In all cases, the optimal order is Symmetric Hill in accordance with the corresponding  $\kappa_i$ . It is readily seen from the table that the optimal order for power-delay sum optimization will be similar to that of total power optimization or average delay optimization, if monotony of the corresponding  $\kappa_i$  is preserved. This can be summarized in following theorem:

THEOREM 1. If any two signals  $\sigma_i$  and  $\sigma_j$  satisfy

$$AF_i \ge AF_j \Leftrightarrow \left(R_i^{dr} + \frac{1}{2}\frac{\beta L}{W_i}\right) \ge \left(R_j^{dr} + \frac{1}{2}\frac{\beta L}{W_j}\right),\tag{3.4}$$

then symmetric hill order by activity factors is optimal with respect to effective signal resistances and vice-versa. Moreover, it is optimal with respect to any linear combination of the two.

65:10 • K. Moiseev et al.

PROOF. The linear combination statement follows directly from the optimality for both power and delay as follows: if any two signals  $\sigma_i$  and  $\sigma_j$  simultaneously satisfy  $AF_i \ge AF_j$  and  $(R_i^{dr} + \frac{1}{2}\frac{\beta L}{W_i}) \ge (R_j^{dr} + \frac{1}{2}\frac{\beta L}{W_j})$ , then  $\kappa_i = pAF_i + q(R_i^{dr} + \frac{1}{2}\frac{\beta L}{W_i}) \ge pAF_j + q(R_j^{dr} + \frac{1}{2}\frac{\beta L}{W_j}) = \kappa_j$ .  $\Box$ 

Fortunately, the relation (3.4) is satisfied in most practical cases. Note that reducing the driver size and wire width of highly active signals helps to reduce interconnect power.

In practice, power optimization described above can be applied in the early design stages, when signal timing criticalities are not known yet. In later design stages, power optimization with consideration of signal criticality is of interest. Power-delay optimization that considers power-delay and timing criticality can be captured by introducing a criticality factor for each signal, calculated as follows:

$$\kappa_i = \chi_i A F_i \cdot V_{dd}^2 f, \qquad (3.5)$$

where  $\chi_i$  is a normalized measure of timing criticality of the *i*th signal. The least critical signal will have  $\chi_i = 1$  while all the others will have  $\chi_i > 1$ . Substituting (3.5) in (2.5) and (2.6) yields

$$S_{i} = \sqrt{\frac{b}{\lambda} (\chi_{i-1}AF_{i-1} + \chi_{i}AF_{i})}, \quad 0 < i < n;$$

$$S_{0} = \sqrt{\frac{b}{\lambda} \chi_{0}AF_{0}};$$

$$S_{n} = \sqrt{\frac{b}{\lambda} \chi_{n-1}AF_{n-1}}$$
(3.6)

$$P^{II} = \frac{b}{A - \sum_{i=0}^{n-1} W_i} \left( \sum_{i=1}^{n-1} \sqrt{\chi_{i-1} A F_{i-1} + \chi_i A F_i} + \sqrt{\chi_0 A F_0} + \sqrt{\chi_{n-1} A F_{n-1}} \right)^2.$$
(3.7)

Thus, since the optimal order now is symmetric hill with respect to  $\kappa_i = \chi_i A F_i \cdot V_{dd}^2 f$ , timing-critical and highly active signals will be placed close to each other and will share large spaces thus reducing the shared cross-capacitance load.

# 4. EXPERIMENTAL RESULTS

The following experiments demonstrate the optimization techniques described above, applied to 65-nm process technology.

SET OF TASKS:
1. Decide whether each statement agrees with the passage on signal ordering. Answer yes or no for each, and quote the deciding words from the passage.
(a) The power optimization can be applied in early design stages, before signal timing criticalities are known.
(b) Relation (3.4) is rarely satisfied in practical cases.
(c) Reducing the driver size and wire width of highly active signals increases interconnect power.
2. Carry the passage on signal ordering forward, starting right after its last sentence.
These items have nothing to do with the passage on signal ordering.

[Stored items]
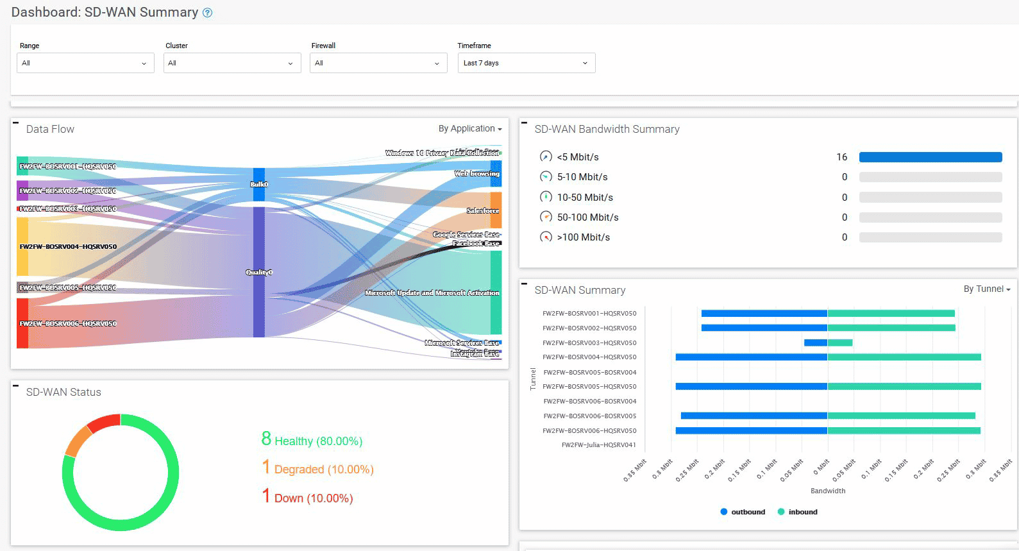Click the QualityO node in Data Flow

258,272
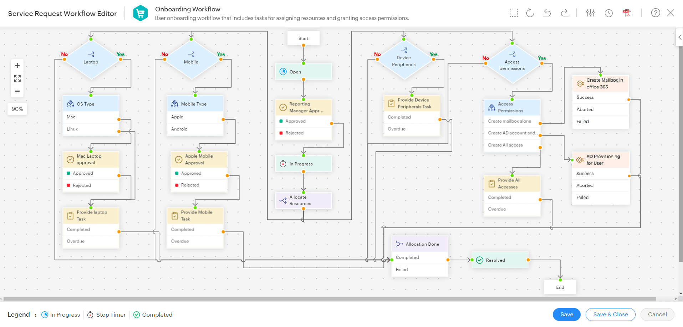Zoom out using the minus control

click(x=17, y=91)
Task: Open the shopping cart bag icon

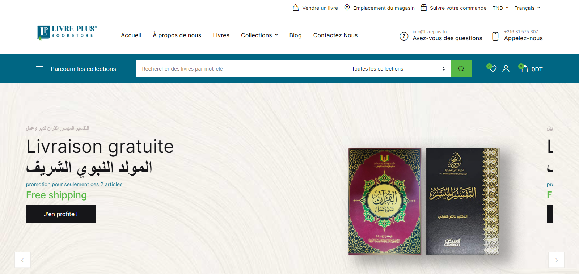Action: (x=524, y=68)
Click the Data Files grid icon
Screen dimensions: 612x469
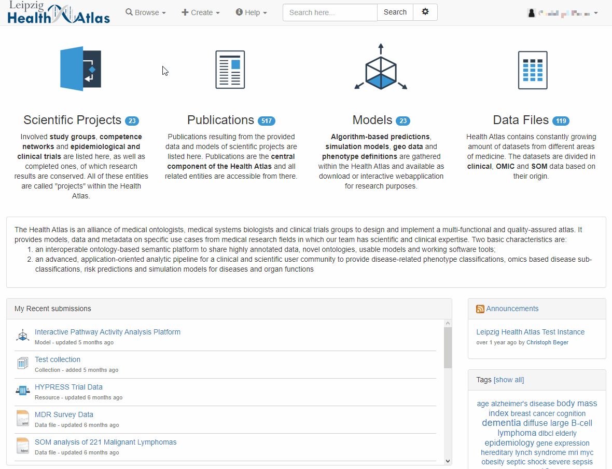(532, 70)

EXERCISE RESULTS:
1.
(a) Yes: "power optimization described above can be applied in the early design stages, when signal timing criticalities are not known yet"
(b) No: "the relation (3.4) is satisfied in most practical cases"
(c) No: "reducing the driver size and wire width of highly active signals helps to reduce interconnect power"

2.
*Experiment* 1. Impact of total area allocated for the wire bundle on power reduction by reordering.

The routing pitch of a given layer  $X = W_{\min} + S_{\min}$  is defined as the sum of minimal width and minimal space (usually they are equal). When the area allocated to an *n*-signal bundle is  $A = nW_{\min} + (n + 1)S_{\min}$ , wire reordering will not reduce power since the wire to wire spacing must be always minimal, regardless of their order in the bundle. On the other hand, allocating excessive bundle width that allows very large spacing between any two adjacent wires makes the



## Power reduction vs. bundle routing area

Fig. 6. Power reduction vs. bundle width. For width less than a single pitch per wire or larger than 4.7 pitches per wire (on average) the power reduction is zero in this example, since all spaces must be identical in these ranges because of maximum or minimum spacing constraints.

power almost insensitive to wire ordering. Setting bundle width between these two extreme cases enables significant power reduction, as demonstrated in the following experiment, which uses the following parameters: bundle length  $L = 300 \ \mu m$ , 4th level metal layer with  $W_{\min} = S_{\min} = 0.14 \ \mu m$  and n = 5. Different allocations of bundle width were made covering the range from  $11W_{\min}$  up to  $50W_{\min}$  (i.e., from 1 pitch per wire, up to 5 pitches per wire). Widths of all wires were kept minimal during the experiment. For every value of bundle area, 100 random sets of 5 activity factors were drawn and for each set the optimal ordering and spacing were performed. Then average power reduction in comparison with the initial (random) configuration was calculated. The results are shown in Figure 6. There, the maximum reduction is 10%, achieved at allocation of 2 pitch/wire. Since wire width and spacing of twice the minimum design rule is a very common setting in VLSI interconnect bus layouts, ordering and spacing for power reduction is practically useful in this technology.

*Experiment* 2. Power optimization by net reordering and spacing in an industrial design.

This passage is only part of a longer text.